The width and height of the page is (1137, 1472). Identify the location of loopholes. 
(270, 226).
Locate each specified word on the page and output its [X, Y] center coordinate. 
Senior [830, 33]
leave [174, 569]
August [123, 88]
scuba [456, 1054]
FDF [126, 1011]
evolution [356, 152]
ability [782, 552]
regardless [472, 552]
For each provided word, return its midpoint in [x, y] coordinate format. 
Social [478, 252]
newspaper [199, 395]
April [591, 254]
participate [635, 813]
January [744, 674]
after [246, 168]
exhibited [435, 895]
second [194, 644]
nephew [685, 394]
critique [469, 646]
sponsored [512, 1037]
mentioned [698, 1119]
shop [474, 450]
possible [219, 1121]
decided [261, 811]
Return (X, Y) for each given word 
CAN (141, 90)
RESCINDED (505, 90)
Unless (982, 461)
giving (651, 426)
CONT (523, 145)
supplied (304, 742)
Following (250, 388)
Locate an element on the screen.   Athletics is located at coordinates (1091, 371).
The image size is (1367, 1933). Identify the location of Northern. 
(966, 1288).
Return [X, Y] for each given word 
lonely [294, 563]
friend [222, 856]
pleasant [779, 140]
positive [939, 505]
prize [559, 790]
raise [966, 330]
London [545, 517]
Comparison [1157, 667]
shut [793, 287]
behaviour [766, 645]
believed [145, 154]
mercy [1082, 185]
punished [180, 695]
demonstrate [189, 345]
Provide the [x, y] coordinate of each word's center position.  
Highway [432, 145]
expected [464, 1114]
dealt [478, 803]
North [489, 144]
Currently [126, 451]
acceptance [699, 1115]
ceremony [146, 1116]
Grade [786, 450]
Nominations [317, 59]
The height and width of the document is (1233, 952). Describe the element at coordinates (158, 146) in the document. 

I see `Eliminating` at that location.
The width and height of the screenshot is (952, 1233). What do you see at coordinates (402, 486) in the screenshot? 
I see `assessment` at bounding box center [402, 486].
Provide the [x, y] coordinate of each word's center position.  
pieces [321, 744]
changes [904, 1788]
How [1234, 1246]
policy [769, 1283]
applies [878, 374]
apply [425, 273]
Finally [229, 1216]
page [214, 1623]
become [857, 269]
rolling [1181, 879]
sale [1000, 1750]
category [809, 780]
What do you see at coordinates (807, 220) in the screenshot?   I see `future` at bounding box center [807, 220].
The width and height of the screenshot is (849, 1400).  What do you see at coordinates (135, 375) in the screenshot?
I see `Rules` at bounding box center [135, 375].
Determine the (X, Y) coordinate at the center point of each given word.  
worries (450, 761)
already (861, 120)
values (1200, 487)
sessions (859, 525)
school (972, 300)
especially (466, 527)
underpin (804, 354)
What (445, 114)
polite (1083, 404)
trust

|---|

[Your objective]:
Render all the rows above as a Markdown table with two columns, No. and Text, numbering each row in order and leaving out blank lines.

[The reply]:
| No. | Text |
|---|---|
| 1 | The width and height of the page is (1137, 1472). Identify the location of loopholes.  |
| 2 | (270, 226). |
| 3 | Locate each specified word on the page and output its [X, Y] center coordinate.  |
| 4 | Senior [830, 33] |
| 5 | leave [174, 569] |
| 6 | August [123, 88] |
| 7 | scuba [456, 1054] |
| 8 | FDF [126, 1011] |
| 9 | evolution [356, 152] |
| 10 | ability [782, 552] |
| 11 | regardless [472, 552] |
| 12 | For each provided word, return its midpoint in [x, y] coordinate format.  |
| 13 | Social [478, 252] |
| 14 | newspaper [199, 395] |
| 15 | April [591, 254] |
| 16 | participate [635, 813] |
| 17 | January [744, 674] |
| 18 | after [246, 168] |
| 19 | exhibited [435, 895] |
| 20 | second [194, 644] |
| 21 | nephew [685, 394] |
| 22 | critique [469, 646] |
| 23 | sponsored [512, 1037] |
| 24 | mentioned [698, 1119] |
| 25 | shop [474, 450] |
| 26 | possible [219, 1121] |
| 27 | decided [261, 811] |
| 28 | Return (X, Y) for each given word  |
| 29 | CAN (141, 90) |
| 30 | RESCINDED (505, 90) |
| 31 | Unless (982, 461) |
| 32 | giving (651, 426) |
| 33 | CONT (523, 145) |
| 34 | supplied (304, 742) |
| 35 | Following (250, 388) |
| 36 | Locate an element on the screen.   Athletics is located at coordinates (1091, 371). |
| 37 | The image size is (1367, 1933). Identify the location of Northern.  |
| 38 | (966, 1288). |
| 39 | Return [X, Y] for each given word  |
| 40 | lonely [294, 563] |
| 41 | friend [222, 856] |
| 42 | pleasant [779, 140] |
| 43 | positive [939, 505] |
| 44 | prize [559, 790] |
| 45 | raise [966, 330] |
| 46 | London [545, 517] |
| 47 | Comparison [1157, 667] |
| 48 | shut [793, 287] |
| 49 | behaviour [766, 645] |
| 50 | believed [145, 154] |
| 51 | mercy [1082, 185] |
| 52 | punished [180, 695] |
| 53 | demonstrate [189, 345] |
| 54 | Provide the [x, y] coordinate of each word's center position.   |
| 55 | Highway [432, 145] |
| 56 | expected [464, 1114] |
| 57 | dealt [478, 803] |
| 58 | North [489, 144] |
| 59 | Currently [126, 451] |
| 60 | acceptance [699, 1115] |
| 61 | ceremony [146, 1116] |
| 62 | Grade [786, 450] |
| 63 | Nominations [317, 59] |
| 64 | The height and width of the document is (1233, 952). Describe the element at coordinates (158, 146) in the document.  |
| 65 | I see `Eliminating` at that location. |
| 66 | The width and height of the screenshot is (952, 1233). What do you see at coordinates (402, 486) in the screenshot?  |
| 67 | I see `assessment` at bounding box center [402, 486]. |
| 68 | Provide the [x, y] coordinate of each word's center position.   |
| 69 | pieces [321, 744] |
| 70 | changes [904, 1788] |
| 71 | How [1234, 1246] |
| 72 | policy [769, 1283] |
| 73 | applies [878, 374] |
| 74 | apply [425, 273] |
| 75 | Finally [229, 1216] |
| 76 | page [214, 1623] |
| 77 | become [857, 269] |
| 78 | rolling [1181, 879] |
| 79 | sale [1000, 1750] |
| 80 | category [809, 780] |
| 81 | What do you see at coordinates (807, 220) in the screenshot?   I see `future` at bounding box center [807, 220]. |
| 82 | The width and height of the screenshot is (849, 1400).  What do you see at coordinates (135, 375) in the screenshot? |
| 83 | I see `Rules` at bounding box center [135, 375]. |
| 84 | Determine the (X, Y) coordinate at the center point of each given word.   |
| 85 | worries (450, 761) |
| 86 | already (861, 120) |
| 87 | values (1200, 487) |
| 88 | sessions (859, 525) |
| 89 | school (972, 300) |
| 90 | especially (466, 527) |
| 91 | underpin (804, 354) |
| 92 | What (445, 114) |
| 93 | polite (1083, 404) |
| 94 | trust |